Мы увидели… ее. Разве девушка, порывисто соскочившая с постели и быстро начавшая приводить себя в порядок, сначала причесав непослушные кудри, а потом натершись какой-то мазью, – разве это не моя спутница, держащая сейчас меня за руку? Нет, наверное, это всё же не она, но очень, очень похожа на нее. Вот она облачилась в некое одеяние, которое мне, за незнанием, трудно как-то точно обозначить (туника? хитон?) и вышла из дома.
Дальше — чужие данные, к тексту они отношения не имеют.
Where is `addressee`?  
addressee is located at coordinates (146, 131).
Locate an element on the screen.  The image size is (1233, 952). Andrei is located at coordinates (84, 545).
Там ее уже ожидала повозка, окруженная служанками; кажется, их было не менее десяти. «Медея» взошла на повозку и взяла в руки вожжи и кнут, две служанки последовали за ней и встали – одна слева, а другая справа от грозной и прекрасной возницы, остальные встали позади. Повозка тут же понеслась по улицам города. О, это надо было видеть! Несущаяся во весь опор повозка с управляющей ею «Медеей», бегущие вслед за повозкой девушки, одеяния которых колышутся на ветру, сторонящиеся люди, с удивлением, благоговением и опаской взирающие на повозку-метеор. Это надо было видеть – и мы это видели! У меня поистине захватило дух, а ведь я уже и так немало всего повидал за этот день.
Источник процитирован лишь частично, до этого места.